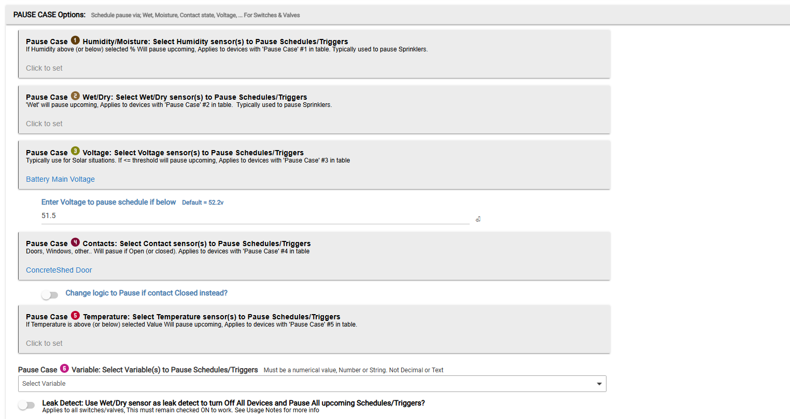Open Battery Main Voltage sensor selection
Viewport: 790px width, 419px height.
(x=60, y=179)
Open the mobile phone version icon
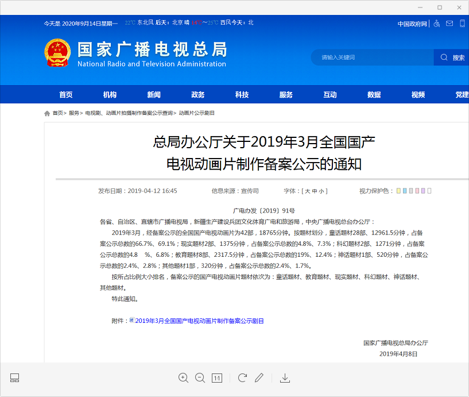The height and width of the screenshot is (397, 469). tap(462, 24)
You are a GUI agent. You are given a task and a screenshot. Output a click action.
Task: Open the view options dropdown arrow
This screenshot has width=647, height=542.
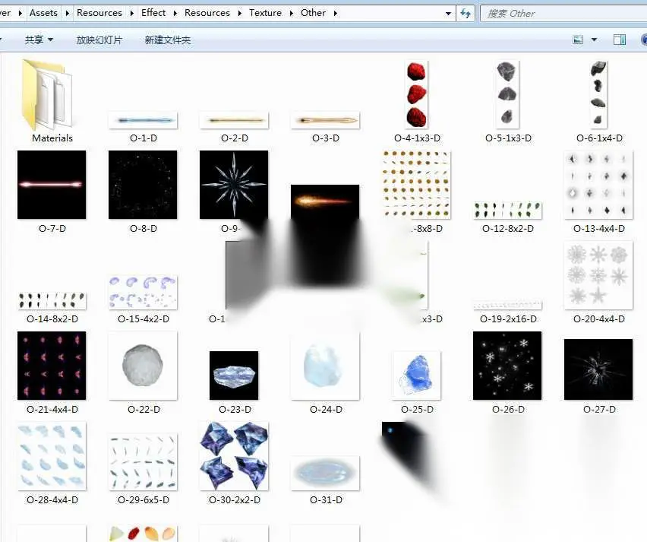(594, 40)
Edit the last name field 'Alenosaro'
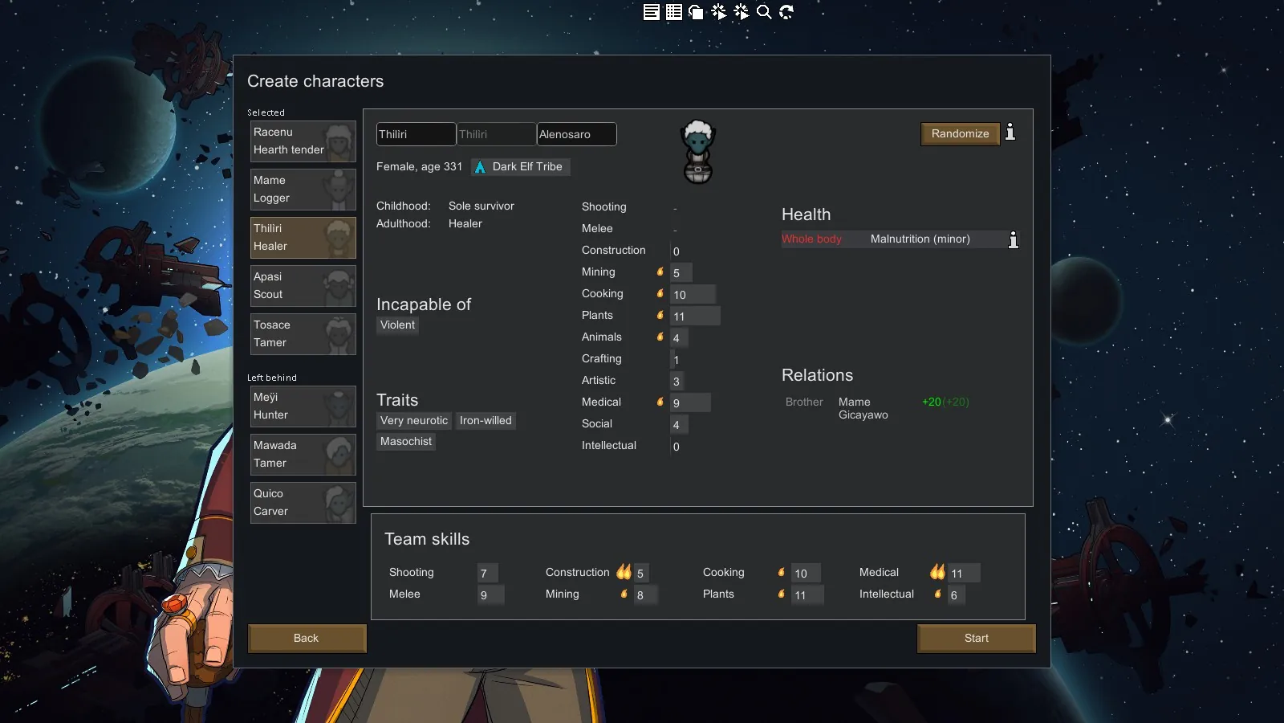The width and height of the screenshot is (1284, 723). click(x=576, y=134)
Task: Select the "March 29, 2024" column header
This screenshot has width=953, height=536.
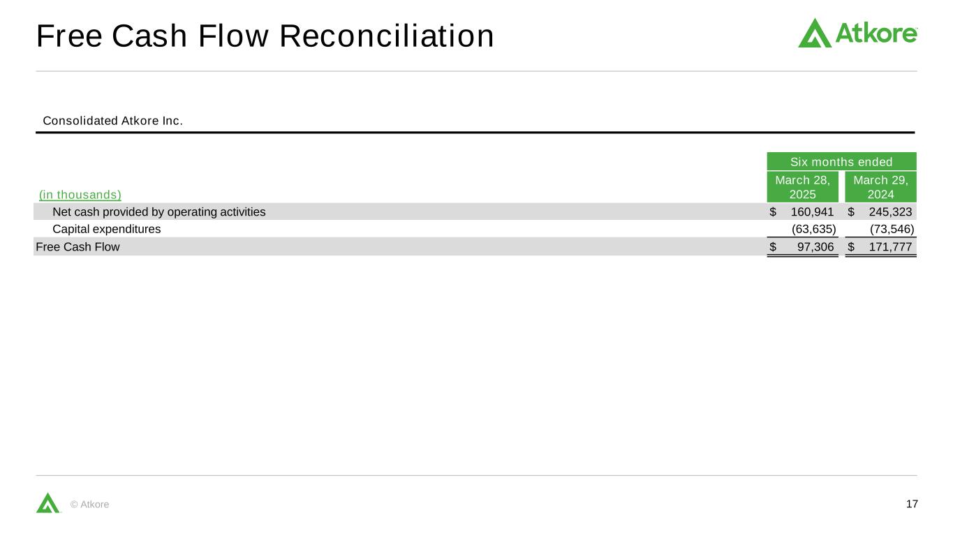Action: tap(880, 186)
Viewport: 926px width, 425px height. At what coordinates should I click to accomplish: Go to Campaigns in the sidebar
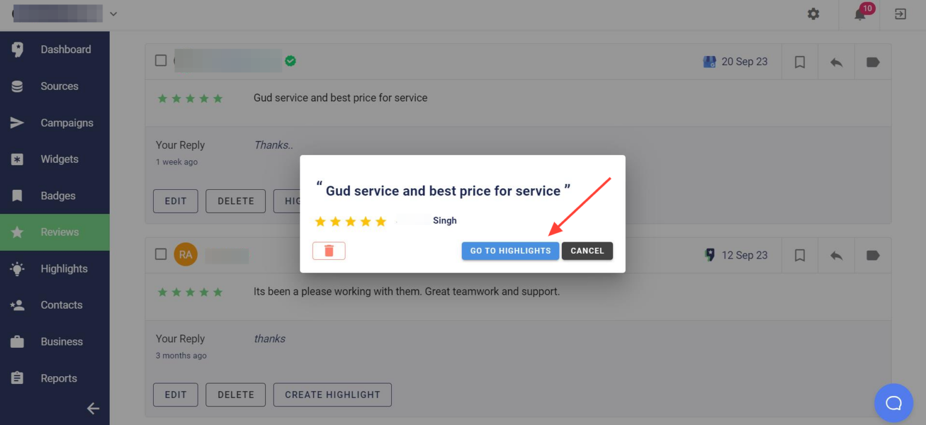(x=66, y=123)
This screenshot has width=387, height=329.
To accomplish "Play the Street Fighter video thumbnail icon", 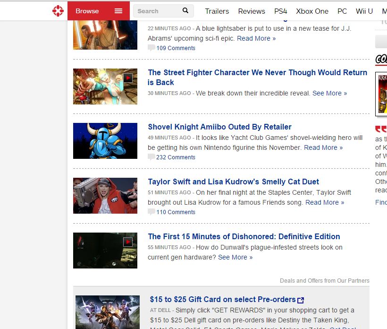I will point(128,78).
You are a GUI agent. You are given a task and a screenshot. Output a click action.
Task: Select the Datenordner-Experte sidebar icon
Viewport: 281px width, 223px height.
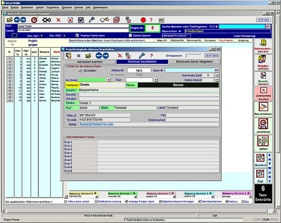(x=263, y=47)
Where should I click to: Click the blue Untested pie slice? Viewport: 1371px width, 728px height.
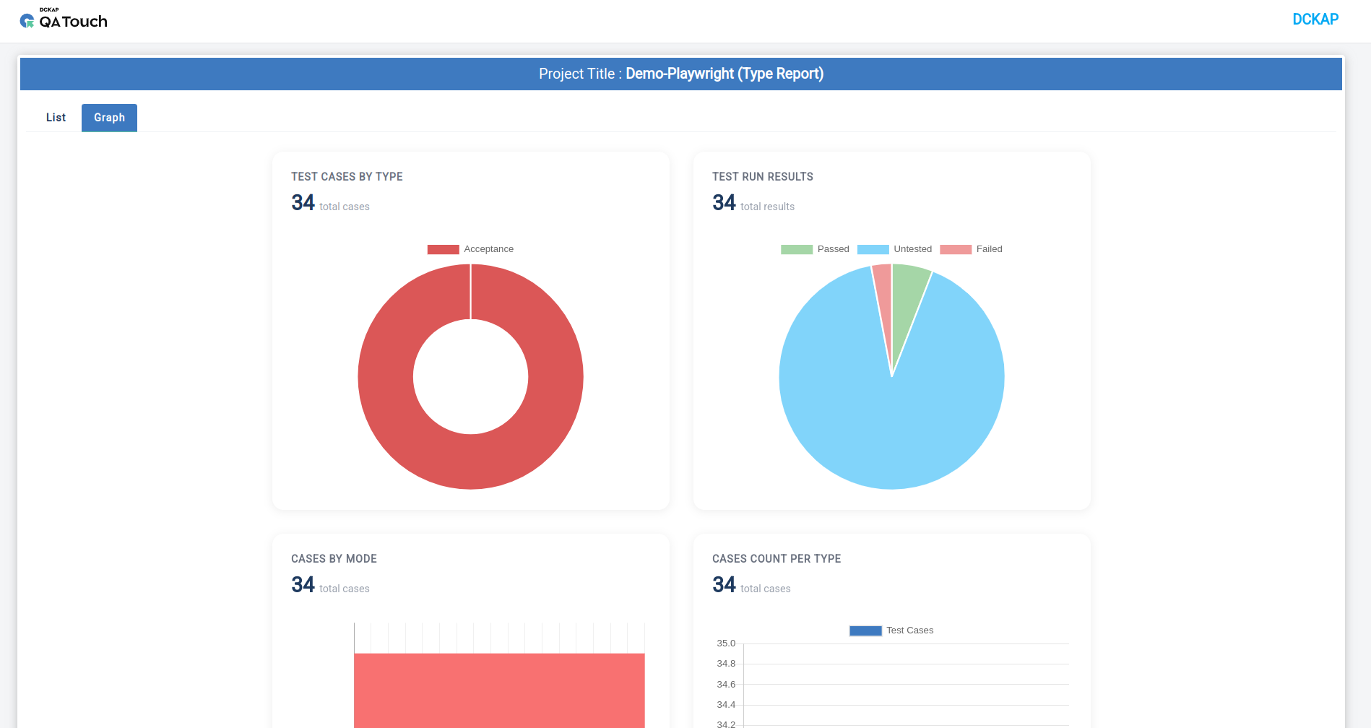pos(891,433)
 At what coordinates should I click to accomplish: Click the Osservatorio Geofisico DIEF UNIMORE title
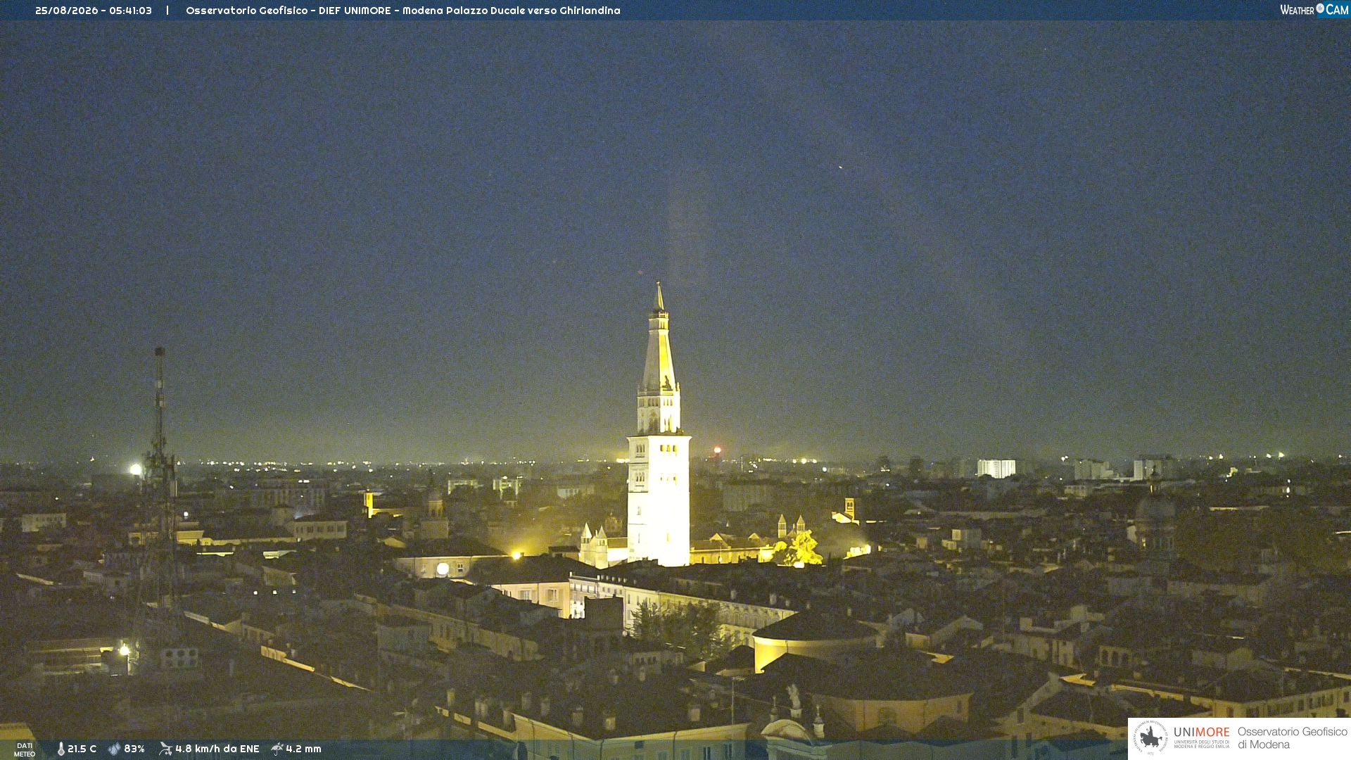pos(403,11)
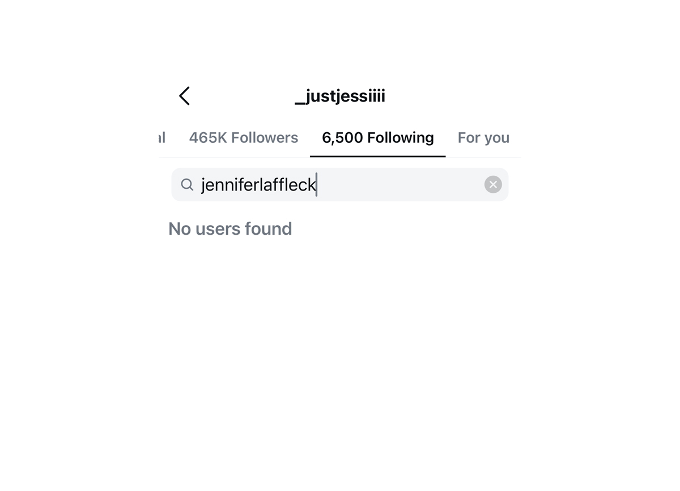The width and height of the screenshot is (680, 491).
Task: Focus the search box containing jenniferlaffleck
Action: point(340,184)
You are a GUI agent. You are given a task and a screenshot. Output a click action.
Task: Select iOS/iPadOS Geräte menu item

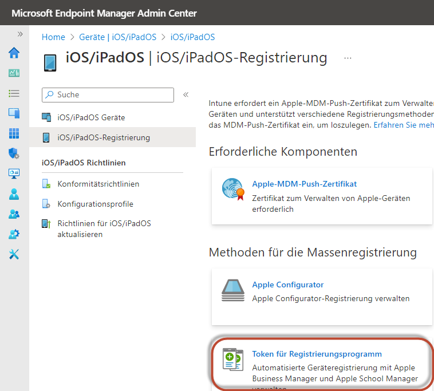point(91,117)
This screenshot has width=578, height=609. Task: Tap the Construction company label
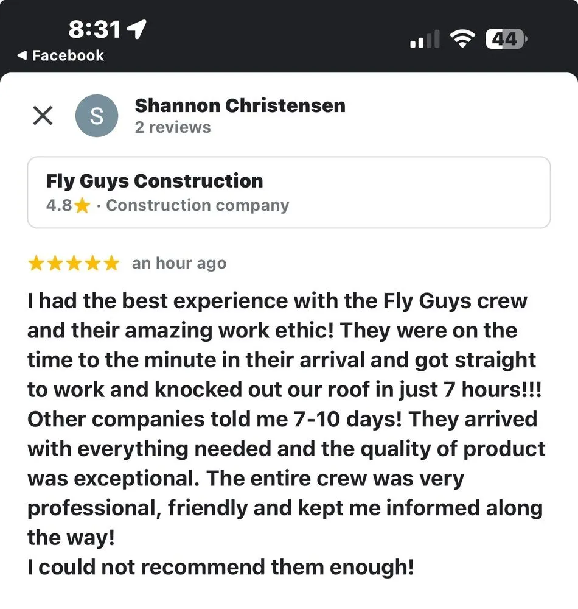click(x=198, y=206)
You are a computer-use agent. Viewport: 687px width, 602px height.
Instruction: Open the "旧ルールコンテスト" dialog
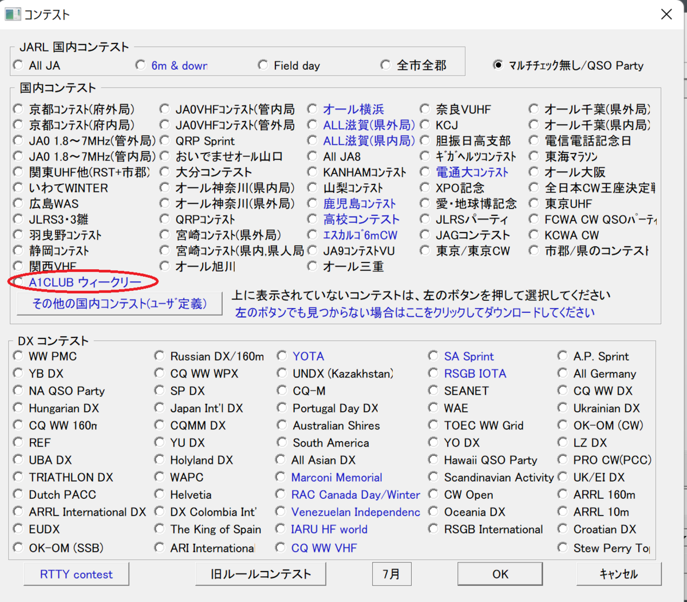tap(260, 574)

• • • •

→ **What the exercise asks**
Begin at the line containing "This screenshot has width=578, height=609." and stop at the final line of the data. Retype those lines exactly, without the pictures.

→ **Answer section**
This screenshot has width=578, height=609. Task: Tap the Construction company label
click(x=198, y=206)
You are a computer-use agent. Viewport: 687px width, 602px height.
Instruction: Open the "旧ルールコンテスト" dialog
tap(260, 574)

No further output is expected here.